Osasuna ha firmado una de las grandes historias de la temporada, y es que ha pasado de coquetear con el descenso a tumbar al Real Madrid y ponerse a tiro de Europa, todo bajo la mano firme de Alessio Lisci.
Del descenso a Europa
A comienzos de curso, el equipo rojillo vivía instalado en la zona baja, con resultados irregulares y muchas dudas sobre el nuevo proyecto. Hoy el panorama es radicalmente distinto: Osasuna enlaza seis jornadas sin perder en LaLiga (4 victorias y 2 empates), su mejor racha desde la 2020‑21, y se ha enganchado de lleno a la pelea por las plazas europeas. Con 33 puntos tras 25 jornadas, está a solo un partido de los puestos europeos, con el sexto y el séptimo lugar al alcance si mantiene este ritmo.
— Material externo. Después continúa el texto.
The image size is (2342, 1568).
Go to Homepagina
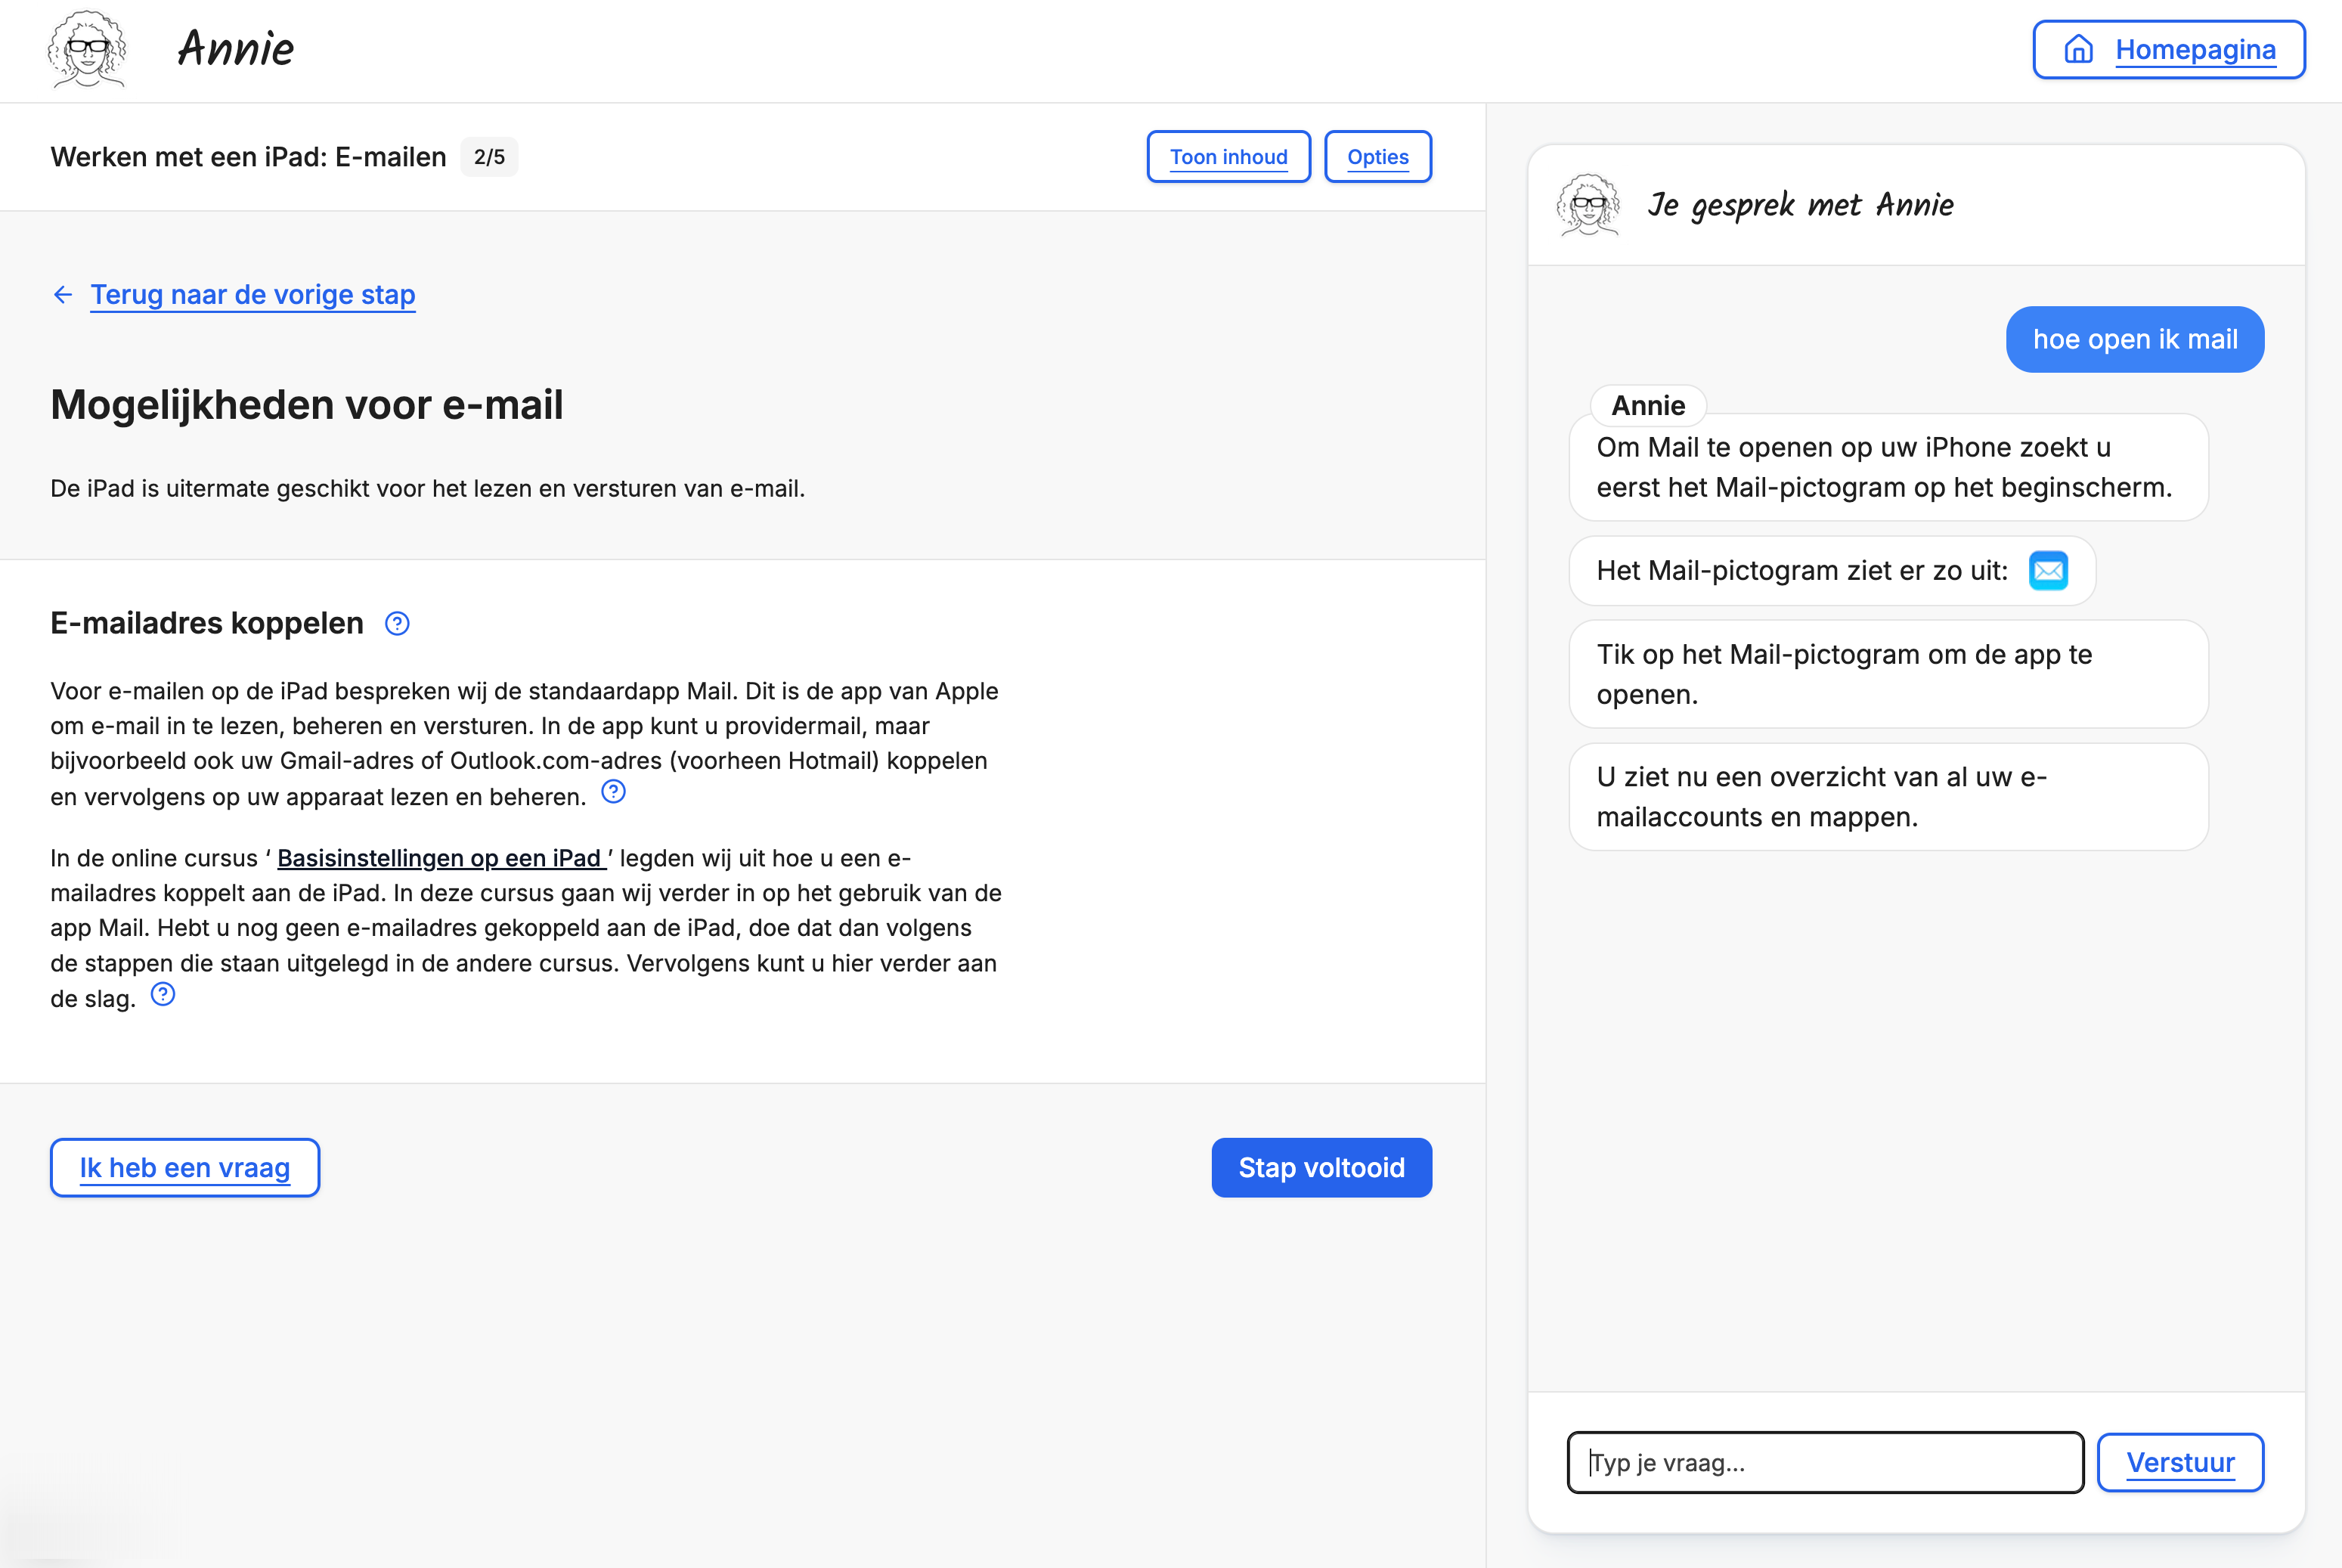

La obra maestra ante el Real Madrid
La victoria 2-1 frente al Real Madrid en El Sadar ha sido el gran golpe sobre la mesa. Osasuna se adelantó con un penalti transformado por Ante Budimir y, tras el empate de Vinícius, encontró el premio en el 90’ con el tanto de Raúl García de Haro, validado por el VAR. Se rompió así una racha de 15 años sin derrotar a los blancos en Liga y se puso fin a ocho victorias consecutivas del Madrid en el campeonato, confirmando que el equipo navarro no solo compite, sino que ya es capaz de tumbar a un gigante en su mejor momento.
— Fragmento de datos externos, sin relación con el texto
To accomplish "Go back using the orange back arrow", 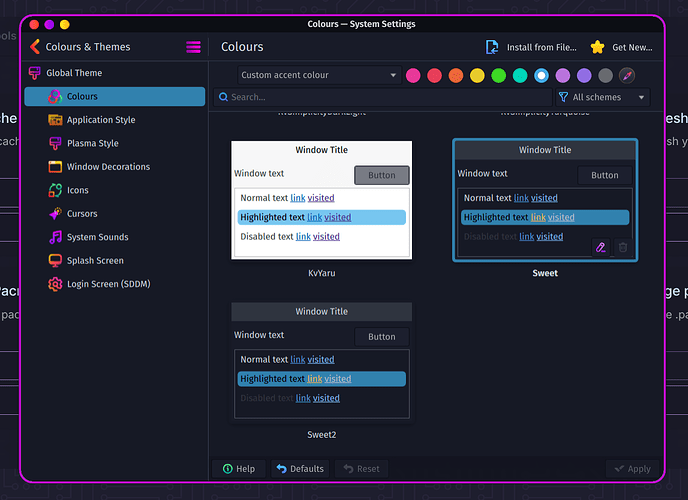I will point(35,47).
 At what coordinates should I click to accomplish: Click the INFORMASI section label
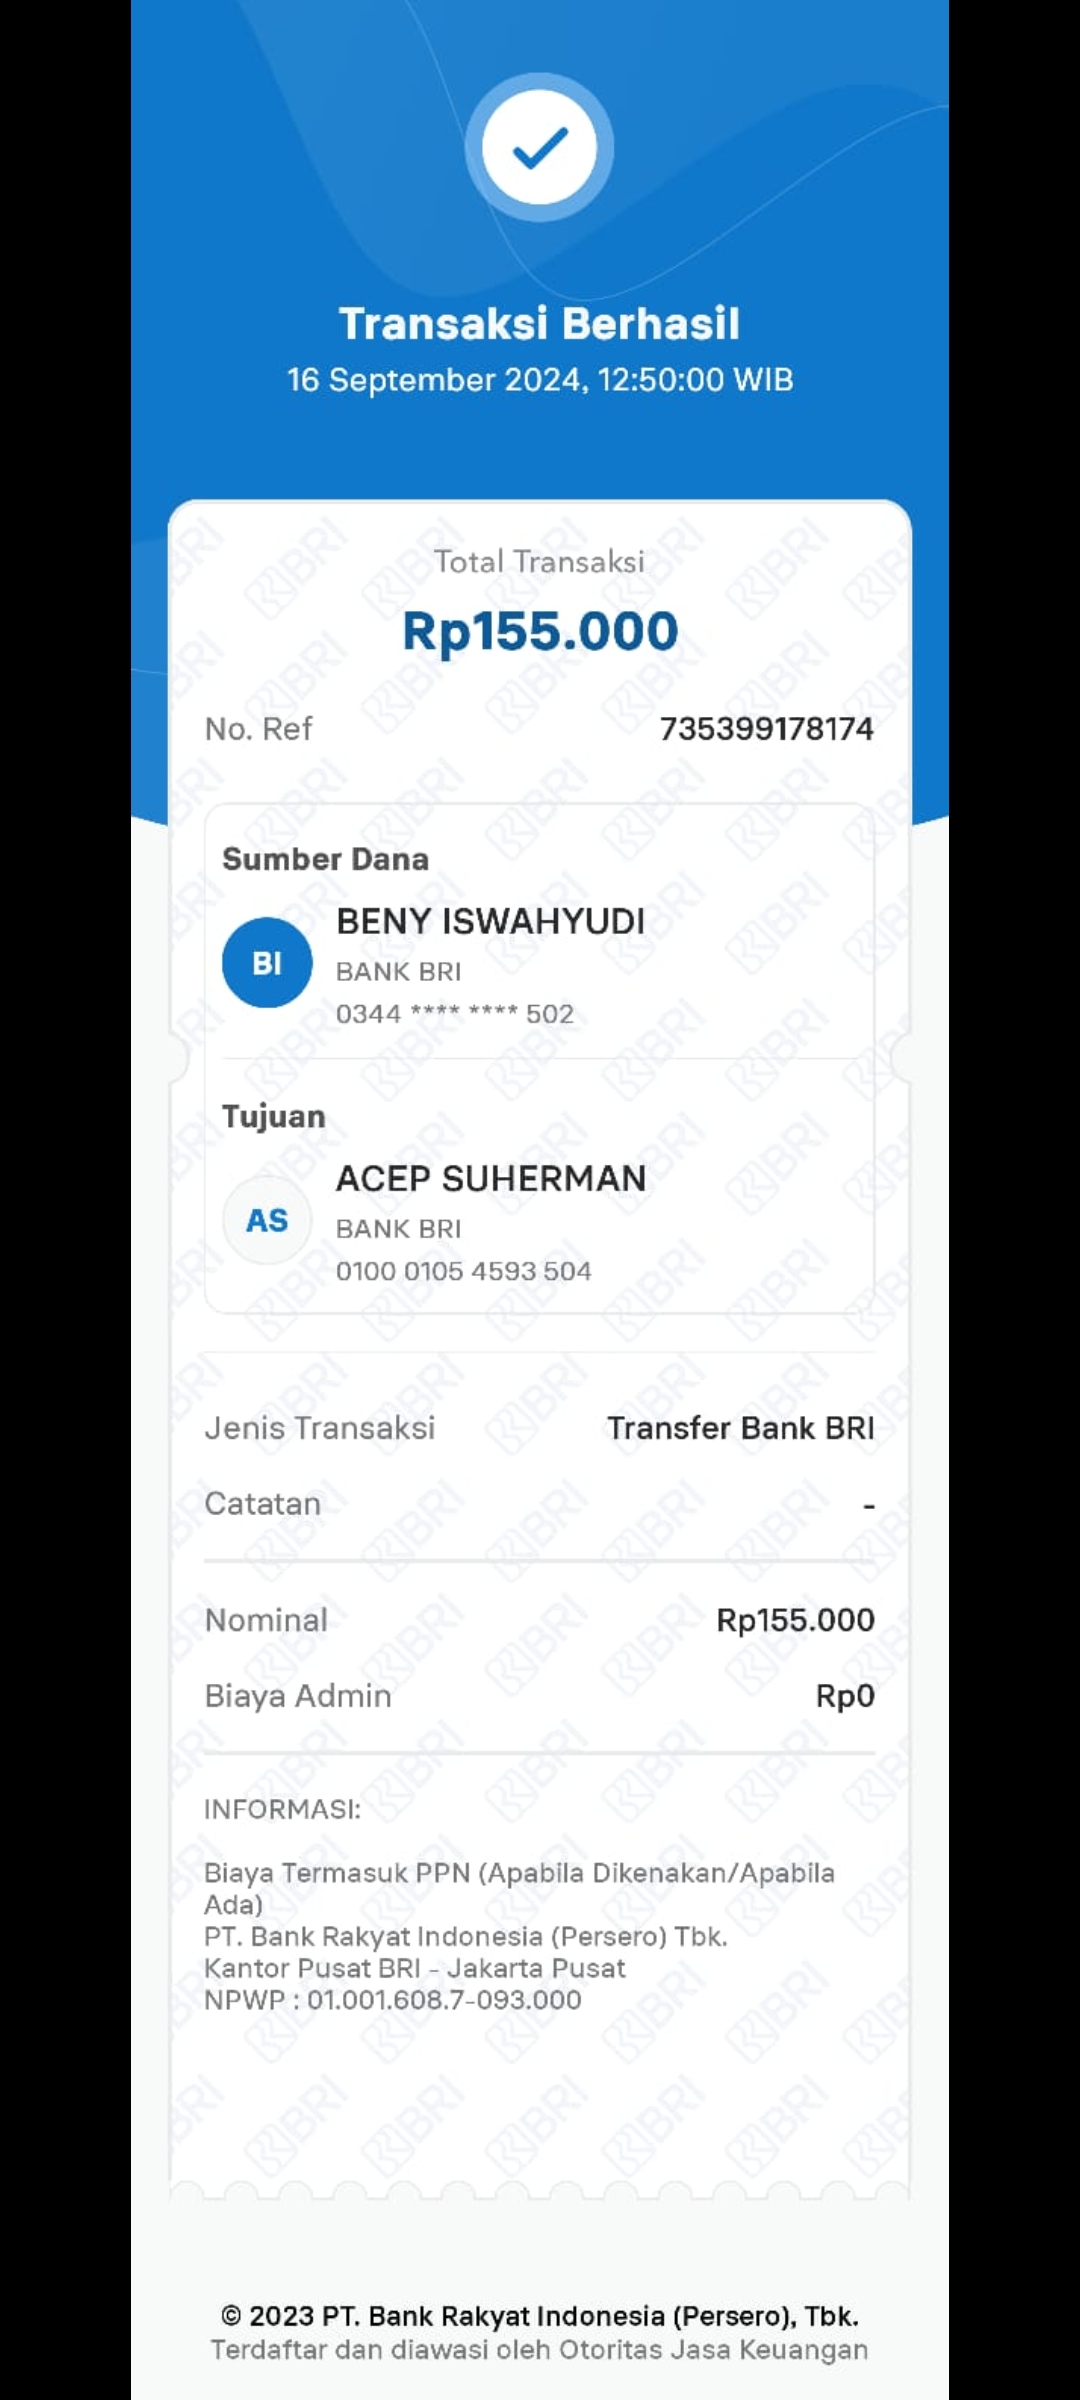coord(283,1809)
El sello Lisci: cambio de sistema y personalidad
El crecimiento de Osasuna lleva claramente la firma de Lisci. El técnico ha pasado del 5-3-2 inicial, más conservador, a un 4-2-3-1 mucho más valiente y vertical, que ha dado más equilibrio y presencia ofensiva al equipo. La defensa se muestra sólida, el equipo presiona mejor y arriba aparecen soluciones constantes: el gol de Budimir, la irrupción de Raúl Moro —asistente en el 2-1 al Madrid— y el trabajo de segunda línea han multiplicado las amenazas. El resultado es un Osasuna reconocible, intenso y ambicioso, que la afición percibe como uno de los conjuntos más en forma de la Liga.
Osasuna, de tapado a apuesta seria
Para La Quiniela, este nuevo contexto cambia por completo la lectura. Llega con seis jornadas sin perder y cuatro victorias recientes: es un equipo de plena confianza. El Sadar vuelve a ser un fortín donde incluso el Real Madrid ha caído, por lo que el “1X” en casa gana muchísimo peso ante casi cualquier rival. Con Europa a un partido, cada jornada se convierte en una final positiva: compite con hambre, sin especular, ideal para confiar en signos favorables cuando entra en el boleto.
Osasuna ha dejado de mirar hacia abajo; ahora mira de frente a la zona europea. Si mantiene esta racha de 4 victorias y 2 empates, el proyecto de Lisci puede firmar una clasificación histórica… y seguir siendo uno de los grandes chollos a la hora de marcar tu próxima Quiniela.